Leading off today: The reigning Section 8 football player of the year says he was unfairly kicked off the East Meadow team after suffering an injury days before the season started, Newsday reported this week.
Billy Andrle, a first-team all-state running back last fall who won the Nassau County Thorp Award, broke his right wrist during an August practice.
"If I could play tomorrow, I would," Andrle told the newspaper. "But my mom doesn't want me to risk permanent injury and that makes sense."
Donna Andrle said doctors suggested fitting her son with a cast that would allow him to play. However, she vetoed the idea because of the risk of additional damage in his role as a running back and linebacker.
Andrle says that when he informed coach Vinny Mascia that he could not play, Mascia told him not to return to the team.
"Coach Mascia sat me down in the gym and asked me if my decision not to play was final and I said, 'Yes,'" Andrle said. "He told me to clean out my locker and don't come to practice anymore because you can find better things to do with your time. I was crushed."
Attorney Tom Liotti said he planned to file a notice of claim against East Meadow school officials on behalf of the player. "He was not treated with the honor and respect that a top athlete deserves," Liotti said. "It's not the way you treat a star. This damages his reputation and prospects for college. They called him a quitter."
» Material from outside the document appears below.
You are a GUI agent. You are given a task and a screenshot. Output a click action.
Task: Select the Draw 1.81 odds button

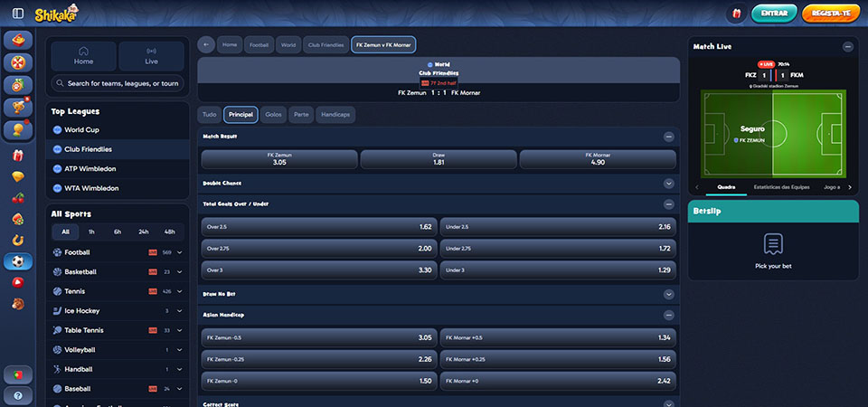click(x=439, y=159)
East Meadow Superintendent Louis DeAngelo said in a statement Friday that the football team would welcome Andrle back if he wants to play.
New details: Oscar Jensen's sudden dismissal as the Marcellus cross country coach this week apparently stemmed from at least one runner starting practice in August without the proper medical forms in place, The Post-Standard reported.
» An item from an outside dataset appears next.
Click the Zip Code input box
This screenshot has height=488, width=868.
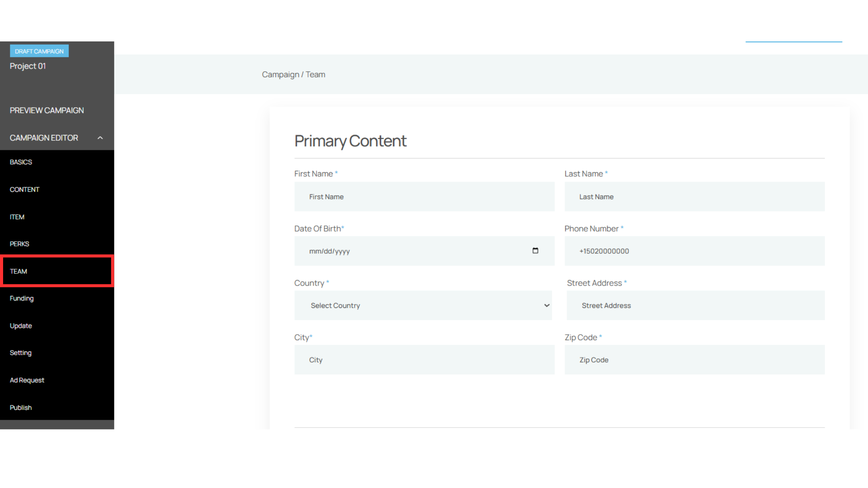point(694,360)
The paper cited sources who confirmed that Jensen was let go at least in part because of the paperwork issue. One source said school officials self-reported the infraction to Section 3 and no penalties beyond a censure resulted.
Heading to court: A fairly interesting case has landed on Friday's docket for State Supreme Court in Rochester. Unless she's granted relief by Justice Thomas Stander, Davidson College girls basketball recruit Diona Johnson's scholastic career likely will be over.
Johnson, a 5-foot-9 shooting guard, averaged about 18 points a game last winter while helping Gates Chili to a Section 5 Class AA championship and an appearance in the NYSPHSAA title game against Ossining. Given that she was listed as a junior and had turned 17 years old less than a month before the state final, the natural expectaton was that Johnson would be back this winter for an encore.
Now, though, that's to be hashed out by Stander following arguments by attorneys for Johnson, Section 5 and the NYSPHSAA. Here's the background:
As an eighth-grader at Churchville-Chili in 2008, Johnson went through the selective classification process, which allowed her to move up to play on the junior varsity. By season's end, she also played for the varsity.